_Work required_. Find every line below that contains the word "value" and copy it out.

_Extracted data_.
——

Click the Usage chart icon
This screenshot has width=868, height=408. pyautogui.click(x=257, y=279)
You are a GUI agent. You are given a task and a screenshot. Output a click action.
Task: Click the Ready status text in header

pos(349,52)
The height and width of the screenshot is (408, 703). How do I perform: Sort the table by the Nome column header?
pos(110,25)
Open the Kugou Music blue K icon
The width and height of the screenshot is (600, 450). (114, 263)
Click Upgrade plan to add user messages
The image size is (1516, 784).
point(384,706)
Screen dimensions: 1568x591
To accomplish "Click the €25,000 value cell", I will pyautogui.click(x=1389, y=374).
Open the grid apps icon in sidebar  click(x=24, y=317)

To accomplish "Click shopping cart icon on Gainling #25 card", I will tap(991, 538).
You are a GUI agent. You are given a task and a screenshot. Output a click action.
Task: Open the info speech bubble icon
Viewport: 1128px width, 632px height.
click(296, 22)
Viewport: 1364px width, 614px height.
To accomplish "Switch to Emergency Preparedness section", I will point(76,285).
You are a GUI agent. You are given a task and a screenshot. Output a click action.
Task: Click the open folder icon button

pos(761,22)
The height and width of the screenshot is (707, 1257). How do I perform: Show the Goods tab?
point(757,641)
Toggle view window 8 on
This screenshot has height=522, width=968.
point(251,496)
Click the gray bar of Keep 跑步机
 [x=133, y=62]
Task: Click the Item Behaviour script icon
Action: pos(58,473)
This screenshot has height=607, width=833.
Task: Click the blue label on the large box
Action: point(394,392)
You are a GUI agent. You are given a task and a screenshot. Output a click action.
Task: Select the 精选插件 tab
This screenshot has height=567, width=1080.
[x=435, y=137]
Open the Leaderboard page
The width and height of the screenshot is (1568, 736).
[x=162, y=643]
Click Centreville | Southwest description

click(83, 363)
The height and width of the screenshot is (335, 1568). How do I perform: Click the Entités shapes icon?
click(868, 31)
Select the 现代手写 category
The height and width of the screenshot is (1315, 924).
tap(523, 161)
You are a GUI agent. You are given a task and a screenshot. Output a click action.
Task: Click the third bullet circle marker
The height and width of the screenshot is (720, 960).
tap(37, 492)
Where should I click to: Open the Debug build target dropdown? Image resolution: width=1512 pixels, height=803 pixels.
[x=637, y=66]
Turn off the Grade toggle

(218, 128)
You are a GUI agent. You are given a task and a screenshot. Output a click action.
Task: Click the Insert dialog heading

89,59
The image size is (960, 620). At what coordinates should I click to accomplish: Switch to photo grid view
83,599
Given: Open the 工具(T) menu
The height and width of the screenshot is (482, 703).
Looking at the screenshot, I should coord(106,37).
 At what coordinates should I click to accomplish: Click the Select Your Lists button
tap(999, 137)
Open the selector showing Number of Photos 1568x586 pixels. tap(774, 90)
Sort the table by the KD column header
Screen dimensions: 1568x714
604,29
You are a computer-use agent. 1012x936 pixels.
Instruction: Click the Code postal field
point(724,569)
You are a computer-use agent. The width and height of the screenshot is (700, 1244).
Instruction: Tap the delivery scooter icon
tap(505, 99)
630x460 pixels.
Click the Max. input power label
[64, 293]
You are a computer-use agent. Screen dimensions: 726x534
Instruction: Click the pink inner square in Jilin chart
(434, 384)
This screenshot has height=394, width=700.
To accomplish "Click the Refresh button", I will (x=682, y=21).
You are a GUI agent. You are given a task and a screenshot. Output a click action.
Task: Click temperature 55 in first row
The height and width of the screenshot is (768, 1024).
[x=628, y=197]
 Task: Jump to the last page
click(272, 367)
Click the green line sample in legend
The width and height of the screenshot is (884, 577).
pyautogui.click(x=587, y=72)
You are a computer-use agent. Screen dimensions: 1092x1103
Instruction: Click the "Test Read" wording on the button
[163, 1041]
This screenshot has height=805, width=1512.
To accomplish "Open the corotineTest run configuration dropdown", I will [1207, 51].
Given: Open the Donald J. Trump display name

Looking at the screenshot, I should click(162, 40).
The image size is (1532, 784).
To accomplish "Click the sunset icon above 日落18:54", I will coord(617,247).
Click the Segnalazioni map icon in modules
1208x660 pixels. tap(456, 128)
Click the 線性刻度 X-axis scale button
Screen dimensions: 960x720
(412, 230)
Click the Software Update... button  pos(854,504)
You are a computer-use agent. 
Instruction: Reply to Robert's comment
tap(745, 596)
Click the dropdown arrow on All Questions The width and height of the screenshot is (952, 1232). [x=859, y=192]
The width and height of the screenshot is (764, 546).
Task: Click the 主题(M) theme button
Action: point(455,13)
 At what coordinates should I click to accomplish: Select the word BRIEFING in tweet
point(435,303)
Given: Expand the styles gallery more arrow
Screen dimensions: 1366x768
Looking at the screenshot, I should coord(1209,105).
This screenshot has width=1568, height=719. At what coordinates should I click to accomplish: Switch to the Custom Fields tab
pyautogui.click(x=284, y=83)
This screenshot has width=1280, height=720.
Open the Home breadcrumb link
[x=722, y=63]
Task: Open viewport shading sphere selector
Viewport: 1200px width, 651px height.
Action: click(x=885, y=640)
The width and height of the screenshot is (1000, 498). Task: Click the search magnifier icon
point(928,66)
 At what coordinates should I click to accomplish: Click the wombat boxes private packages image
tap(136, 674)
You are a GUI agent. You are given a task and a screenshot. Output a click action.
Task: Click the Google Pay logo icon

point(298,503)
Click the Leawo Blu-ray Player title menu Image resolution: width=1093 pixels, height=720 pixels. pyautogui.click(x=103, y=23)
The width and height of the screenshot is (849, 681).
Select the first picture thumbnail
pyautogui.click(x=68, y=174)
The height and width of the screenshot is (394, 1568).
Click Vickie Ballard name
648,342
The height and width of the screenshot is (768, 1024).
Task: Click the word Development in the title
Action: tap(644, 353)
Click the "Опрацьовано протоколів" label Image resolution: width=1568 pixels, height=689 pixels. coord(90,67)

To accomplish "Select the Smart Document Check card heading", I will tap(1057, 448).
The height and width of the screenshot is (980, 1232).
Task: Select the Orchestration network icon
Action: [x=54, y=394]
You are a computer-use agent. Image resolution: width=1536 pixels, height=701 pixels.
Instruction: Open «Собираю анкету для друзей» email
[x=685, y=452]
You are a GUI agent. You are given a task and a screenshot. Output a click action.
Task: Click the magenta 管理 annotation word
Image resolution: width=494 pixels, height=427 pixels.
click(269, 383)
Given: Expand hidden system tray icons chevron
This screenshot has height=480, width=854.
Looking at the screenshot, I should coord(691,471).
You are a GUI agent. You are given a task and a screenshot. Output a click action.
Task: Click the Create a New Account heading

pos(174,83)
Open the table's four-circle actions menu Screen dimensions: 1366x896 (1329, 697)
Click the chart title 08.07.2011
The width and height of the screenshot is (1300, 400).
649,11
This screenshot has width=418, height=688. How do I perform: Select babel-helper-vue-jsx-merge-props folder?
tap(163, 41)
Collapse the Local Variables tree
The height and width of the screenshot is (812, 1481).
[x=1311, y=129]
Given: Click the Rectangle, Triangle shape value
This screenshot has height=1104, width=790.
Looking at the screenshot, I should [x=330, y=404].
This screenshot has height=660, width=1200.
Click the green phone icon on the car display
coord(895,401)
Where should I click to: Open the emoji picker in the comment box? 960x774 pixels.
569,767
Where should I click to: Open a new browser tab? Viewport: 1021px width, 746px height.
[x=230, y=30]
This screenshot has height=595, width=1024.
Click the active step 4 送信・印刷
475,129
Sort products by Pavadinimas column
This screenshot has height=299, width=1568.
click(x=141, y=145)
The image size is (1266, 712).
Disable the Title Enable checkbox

——

_Exercise answer_.
To accomplish "Click the €25,000 value cell", I will pyautogui.click(x=1389, y=374).
Given: Click the Rectangle, Triangle shape value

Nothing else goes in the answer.